Nous avons l’impression néanmoins par la suite qu’il revient à la vie mais moyennant un détour contraint. Cherchant Khaled au garage, il tombe sur Souha qui lui demande de jeter un œil sur sa voiture, il est obligé de réparer la vieille Alfa Roméo tout en portant la ceinture d’explosifs, monte dans la voiture et échange un baiser avec Souha après lui avoir raconté que son père a été exécuté par des militants palestiniens à cause de sa collaboration. Souha le dépose près d’un cimetière où on le voit s’allonger sur une tombe. La rencontre fortuite avec la propriétaire de l’Alfa Roméo est ainsi vécue sur le mode de l’étrangeté, étrangeté qui émane de ce malaise que crée la conjonction du désir et de la mort. Ce baiser qui fait du personnage un corps désirant est en même temps incarné, porté à l’écran par un corps qui charrie sa propre destruction et celle des autres. Ce baiser intervient au moment où l’on s’attend le moins ; le malaise est généré par la proximité de deux corps entretenant des rapports différents avec la vie mais aussi par la montée en soi d’un souvenir morbide, celui de la mort du père allant de pair avec le flux du désir, un désir qui plus est a pour objet la fille d’un chahid dont la mémoire a été encensée par la nation. Autant dire que ce baiser placé sous le signe de la résurgence des morts et suivi de ce plan qui met en scène la tentative de Saïd de fusionner avec le corps du père souligne paradoxalement la distance qui sépare le personnage de ceux qui sont encore dans la vie : Souha, Khaled dont le lien avec les vivants a été mis à l’épreuve et consolidé par sa quête de l’ami devenu une bombe ambulante et les recruteurs de kamikazes qui veulent changer la vie en semant la mort.

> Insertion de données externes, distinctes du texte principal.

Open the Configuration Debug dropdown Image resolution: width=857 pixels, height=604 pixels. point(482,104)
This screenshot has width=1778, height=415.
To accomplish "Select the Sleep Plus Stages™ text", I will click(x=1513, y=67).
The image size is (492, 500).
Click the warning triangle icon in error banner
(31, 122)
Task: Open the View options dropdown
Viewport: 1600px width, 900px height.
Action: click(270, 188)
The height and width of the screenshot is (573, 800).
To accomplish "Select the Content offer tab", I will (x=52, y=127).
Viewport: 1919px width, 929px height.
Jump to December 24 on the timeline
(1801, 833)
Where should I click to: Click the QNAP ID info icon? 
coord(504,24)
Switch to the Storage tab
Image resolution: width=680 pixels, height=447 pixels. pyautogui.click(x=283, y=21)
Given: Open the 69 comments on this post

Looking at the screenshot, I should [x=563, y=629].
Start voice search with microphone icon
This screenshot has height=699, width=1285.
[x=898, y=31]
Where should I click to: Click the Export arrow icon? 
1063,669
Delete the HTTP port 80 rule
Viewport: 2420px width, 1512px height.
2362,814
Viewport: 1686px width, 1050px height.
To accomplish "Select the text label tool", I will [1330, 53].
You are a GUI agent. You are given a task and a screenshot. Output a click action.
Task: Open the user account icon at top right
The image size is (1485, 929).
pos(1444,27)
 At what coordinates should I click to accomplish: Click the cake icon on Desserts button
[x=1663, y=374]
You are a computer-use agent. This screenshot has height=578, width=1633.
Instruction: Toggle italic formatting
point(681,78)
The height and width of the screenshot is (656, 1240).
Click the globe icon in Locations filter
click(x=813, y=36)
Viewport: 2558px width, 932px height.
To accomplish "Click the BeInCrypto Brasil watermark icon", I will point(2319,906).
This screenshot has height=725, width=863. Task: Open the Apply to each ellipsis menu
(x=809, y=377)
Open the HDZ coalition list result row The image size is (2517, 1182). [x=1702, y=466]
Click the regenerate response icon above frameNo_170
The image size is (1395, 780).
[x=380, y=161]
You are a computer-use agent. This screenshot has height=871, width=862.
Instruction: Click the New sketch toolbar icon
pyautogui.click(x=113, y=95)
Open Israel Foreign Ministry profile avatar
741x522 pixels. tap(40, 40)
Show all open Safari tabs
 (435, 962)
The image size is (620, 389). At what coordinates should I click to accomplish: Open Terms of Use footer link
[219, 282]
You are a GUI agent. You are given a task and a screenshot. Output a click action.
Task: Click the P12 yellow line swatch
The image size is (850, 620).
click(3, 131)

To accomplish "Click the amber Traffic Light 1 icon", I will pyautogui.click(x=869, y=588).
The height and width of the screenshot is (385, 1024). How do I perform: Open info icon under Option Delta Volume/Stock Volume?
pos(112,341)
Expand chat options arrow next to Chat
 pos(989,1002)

Ce qui est mis en avant dans le parcours tortueux de Saïd, ce ne sont point les motivations idéologiques de l’attentat suicide mais une aventure humaine avec ses blessures narcissiques, avec ses zones d’ombres et l’incertitude qui plane sur les motivations de l’action en dépit de ce retour sur soi censé éclairer le choix du personnage. Les lignes brisées du scénario participent non seulement à complexifier et à problématiser l’attentat suicide mais à nous installer dans une sorte de tragique moderne où les déterminismes ne sont plus de mise, où le discours idéologique, les motivations politiques affichées correspondent à un niveau superficiel de l’appréhension de l’humain. Ce tragique moderne est incarné ici par un homme qui, ayant accompli accidentellement un retour sur lui-même, semble avoir palpé en lui cette part de mort qu’il a toujours portée et qui est à l’origine de ce désir d’accélérer sa propre mort par un choix, certes, porteur de revendications politiques mais qui laisse malgré tout planer une incertitude quant à l’adhésion de cet individu devenu une bombe ambulante à l’attentat suicide comme modalité d’action.